(Beginning of Data for the task)
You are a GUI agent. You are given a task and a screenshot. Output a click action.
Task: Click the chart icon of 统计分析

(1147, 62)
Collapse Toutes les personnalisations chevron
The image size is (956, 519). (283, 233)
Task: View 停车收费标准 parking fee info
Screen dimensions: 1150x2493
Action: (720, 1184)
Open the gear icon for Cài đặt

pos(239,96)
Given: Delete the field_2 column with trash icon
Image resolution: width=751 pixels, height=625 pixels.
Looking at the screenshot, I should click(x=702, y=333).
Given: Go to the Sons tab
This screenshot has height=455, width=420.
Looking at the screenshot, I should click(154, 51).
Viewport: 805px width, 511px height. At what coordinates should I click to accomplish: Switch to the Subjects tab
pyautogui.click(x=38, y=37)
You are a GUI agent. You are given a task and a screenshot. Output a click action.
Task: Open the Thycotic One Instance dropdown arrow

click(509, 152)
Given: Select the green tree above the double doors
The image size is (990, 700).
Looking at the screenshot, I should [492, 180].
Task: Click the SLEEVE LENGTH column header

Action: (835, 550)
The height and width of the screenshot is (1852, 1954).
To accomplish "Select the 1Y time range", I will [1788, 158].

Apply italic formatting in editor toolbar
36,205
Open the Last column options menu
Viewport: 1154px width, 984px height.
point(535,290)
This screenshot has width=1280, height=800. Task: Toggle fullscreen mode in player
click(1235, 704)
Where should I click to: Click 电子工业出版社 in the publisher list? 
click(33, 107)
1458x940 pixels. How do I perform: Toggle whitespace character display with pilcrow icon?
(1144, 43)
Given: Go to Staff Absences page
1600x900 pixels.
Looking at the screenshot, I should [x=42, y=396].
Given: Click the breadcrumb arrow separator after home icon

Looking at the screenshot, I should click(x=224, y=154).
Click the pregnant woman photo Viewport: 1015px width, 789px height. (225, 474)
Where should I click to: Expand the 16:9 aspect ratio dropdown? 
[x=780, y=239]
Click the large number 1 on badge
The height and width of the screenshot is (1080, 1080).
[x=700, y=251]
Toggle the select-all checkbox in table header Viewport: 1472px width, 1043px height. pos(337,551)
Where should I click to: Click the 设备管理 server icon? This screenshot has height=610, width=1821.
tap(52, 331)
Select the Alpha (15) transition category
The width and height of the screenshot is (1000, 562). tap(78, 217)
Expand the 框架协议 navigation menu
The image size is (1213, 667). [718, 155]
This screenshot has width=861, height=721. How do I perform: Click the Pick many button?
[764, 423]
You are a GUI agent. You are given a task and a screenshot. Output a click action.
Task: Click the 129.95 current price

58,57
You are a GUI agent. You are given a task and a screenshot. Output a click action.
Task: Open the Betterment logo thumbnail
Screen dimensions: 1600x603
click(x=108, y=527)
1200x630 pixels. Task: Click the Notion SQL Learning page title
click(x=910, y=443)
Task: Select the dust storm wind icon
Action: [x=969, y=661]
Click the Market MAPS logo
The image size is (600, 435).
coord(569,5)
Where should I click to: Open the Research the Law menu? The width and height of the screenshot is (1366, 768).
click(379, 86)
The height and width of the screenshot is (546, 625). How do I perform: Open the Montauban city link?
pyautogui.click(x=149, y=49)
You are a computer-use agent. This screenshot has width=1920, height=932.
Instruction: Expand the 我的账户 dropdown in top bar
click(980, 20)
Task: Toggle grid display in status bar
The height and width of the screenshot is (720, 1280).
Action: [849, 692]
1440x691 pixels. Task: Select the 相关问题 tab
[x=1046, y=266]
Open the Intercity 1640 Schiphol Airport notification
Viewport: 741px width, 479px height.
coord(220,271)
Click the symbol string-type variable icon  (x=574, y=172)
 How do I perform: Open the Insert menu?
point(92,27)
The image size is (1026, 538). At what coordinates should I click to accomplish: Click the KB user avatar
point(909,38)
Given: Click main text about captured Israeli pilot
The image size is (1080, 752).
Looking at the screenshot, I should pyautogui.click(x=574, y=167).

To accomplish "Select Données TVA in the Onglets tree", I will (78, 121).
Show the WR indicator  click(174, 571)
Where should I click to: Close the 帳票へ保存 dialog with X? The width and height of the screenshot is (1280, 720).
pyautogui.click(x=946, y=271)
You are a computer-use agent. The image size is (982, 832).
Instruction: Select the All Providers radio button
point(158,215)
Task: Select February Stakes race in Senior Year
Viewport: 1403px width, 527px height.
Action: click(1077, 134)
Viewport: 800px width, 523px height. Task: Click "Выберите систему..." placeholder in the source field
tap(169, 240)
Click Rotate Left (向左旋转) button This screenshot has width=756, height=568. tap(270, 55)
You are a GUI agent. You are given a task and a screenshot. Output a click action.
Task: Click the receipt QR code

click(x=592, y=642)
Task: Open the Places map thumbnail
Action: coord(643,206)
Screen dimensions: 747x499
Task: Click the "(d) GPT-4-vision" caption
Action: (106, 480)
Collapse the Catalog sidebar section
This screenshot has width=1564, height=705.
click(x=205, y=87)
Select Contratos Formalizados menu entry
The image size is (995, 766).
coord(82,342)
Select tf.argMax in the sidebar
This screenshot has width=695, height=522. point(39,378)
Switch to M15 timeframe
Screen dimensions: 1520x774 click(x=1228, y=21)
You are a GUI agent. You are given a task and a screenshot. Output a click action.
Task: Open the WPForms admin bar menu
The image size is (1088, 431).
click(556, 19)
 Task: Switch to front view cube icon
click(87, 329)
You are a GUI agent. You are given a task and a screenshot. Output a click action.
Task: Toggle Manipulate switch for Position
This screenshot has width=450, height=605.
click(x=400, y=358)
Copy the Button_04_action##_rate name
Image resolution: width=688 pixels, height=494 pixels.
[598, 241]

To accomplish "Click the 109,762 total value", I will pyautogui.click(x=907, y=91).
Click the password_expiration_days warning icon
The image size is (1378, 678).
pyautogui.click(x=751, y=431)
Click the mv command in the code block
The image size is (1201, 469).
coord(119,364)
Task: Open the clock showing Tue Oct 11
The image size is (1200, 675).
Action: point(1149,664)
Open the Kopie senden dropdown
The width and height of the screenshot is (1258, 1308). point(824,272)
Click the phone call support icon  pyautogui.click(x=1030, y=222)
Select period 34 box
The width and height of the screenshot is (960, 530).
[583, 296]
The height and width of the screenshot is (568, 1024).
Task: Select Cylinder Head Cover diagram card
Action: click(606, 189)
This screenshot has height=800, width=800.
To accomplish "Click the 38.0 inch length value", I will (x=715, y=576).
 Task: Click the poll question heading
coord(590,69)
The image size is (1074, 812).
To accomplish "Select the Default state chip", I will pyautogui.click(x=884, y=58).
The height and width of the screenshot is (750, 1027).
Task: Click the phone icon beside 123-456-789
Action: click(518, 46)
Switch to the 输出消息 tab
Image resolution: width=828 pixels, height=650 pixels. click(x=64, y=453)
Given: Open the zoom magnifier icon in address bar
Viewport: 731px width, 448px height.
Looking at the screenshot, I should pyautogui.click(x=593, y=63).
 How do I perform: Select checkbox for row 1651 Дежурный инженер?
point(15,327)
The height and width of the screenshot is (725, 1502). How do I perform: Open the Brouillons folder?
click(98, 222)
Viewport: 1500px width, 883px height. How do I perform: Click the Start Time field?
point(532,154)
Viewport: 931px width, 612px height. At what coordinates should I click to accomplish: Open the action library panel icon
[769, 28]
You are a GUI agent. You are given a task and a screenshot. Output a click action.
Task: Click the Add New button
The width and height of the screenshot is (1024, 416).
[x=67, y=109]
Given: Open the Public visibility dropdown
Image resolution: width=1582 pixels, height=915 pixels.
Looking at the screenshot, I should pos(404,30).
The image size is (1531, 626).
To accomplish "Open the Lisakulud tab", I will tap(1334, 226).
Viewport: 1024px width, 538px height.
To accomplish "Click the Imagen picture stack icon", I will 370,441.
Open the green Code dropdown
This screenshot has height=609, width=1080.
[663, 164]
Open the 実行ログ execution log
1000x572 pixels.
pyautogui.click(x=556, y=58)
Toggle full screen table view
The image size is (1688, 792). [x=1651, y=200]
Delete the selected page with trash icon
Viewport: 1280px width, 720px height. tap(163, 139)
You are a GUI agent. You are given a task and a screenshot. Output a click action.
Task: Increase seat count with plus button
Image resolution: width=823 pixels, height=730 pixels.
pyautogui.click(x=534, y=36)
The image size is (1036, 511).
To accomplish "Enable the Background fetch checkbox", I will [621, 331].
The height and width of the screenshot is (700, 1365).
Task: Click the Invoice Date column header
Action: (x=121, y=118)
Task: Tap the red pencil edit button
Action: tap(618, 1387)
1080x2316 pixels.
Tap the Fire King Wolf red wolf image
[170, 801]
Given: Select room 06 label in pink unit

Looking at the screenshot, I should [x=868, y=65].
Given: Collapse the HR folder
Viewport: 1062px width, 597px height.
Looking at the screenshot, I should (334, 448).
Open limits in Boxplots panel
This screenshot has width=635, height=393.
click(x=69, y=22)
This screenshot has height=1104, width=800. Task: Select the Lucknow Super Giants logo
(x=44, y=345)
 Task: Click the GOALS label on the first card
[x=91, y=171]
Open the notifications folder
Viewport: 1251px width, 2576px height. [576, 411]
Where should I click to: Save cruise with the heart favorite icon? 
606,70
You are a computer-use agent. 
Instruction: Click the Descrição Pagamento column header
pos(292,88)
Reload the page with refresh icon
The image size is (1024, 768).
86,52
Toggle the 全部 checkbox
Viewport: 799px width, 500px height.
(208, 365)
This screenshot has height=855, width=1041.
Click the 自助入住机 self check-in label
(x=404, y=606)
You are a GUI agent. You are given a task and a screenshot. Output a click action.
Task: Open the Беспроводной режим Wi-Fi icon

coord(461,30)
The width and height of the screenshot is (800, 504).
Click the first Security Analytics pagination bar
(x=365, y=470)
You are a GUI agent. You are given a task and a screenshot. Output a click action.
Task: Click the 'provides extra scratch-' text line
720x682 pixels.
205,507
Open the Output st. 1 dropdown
(End of Data for the task)
Exercise aim
When you repeat the lines, start with the first line of the material and end with the line that contains "Task: View 停车收费标准 parking fee info", keeping both and reproducing each exactly, with nothing added.

Written solution
You are a GUI agent. You are given a task and a screenshot. Output a click action.
Task: Click the chart icon of 统计分析

(1147, 62)
Collapse Toutes les personnalisations chevron
The image size is (956, 519). (283, 233)
Task: View 停车收费标准 parking fee info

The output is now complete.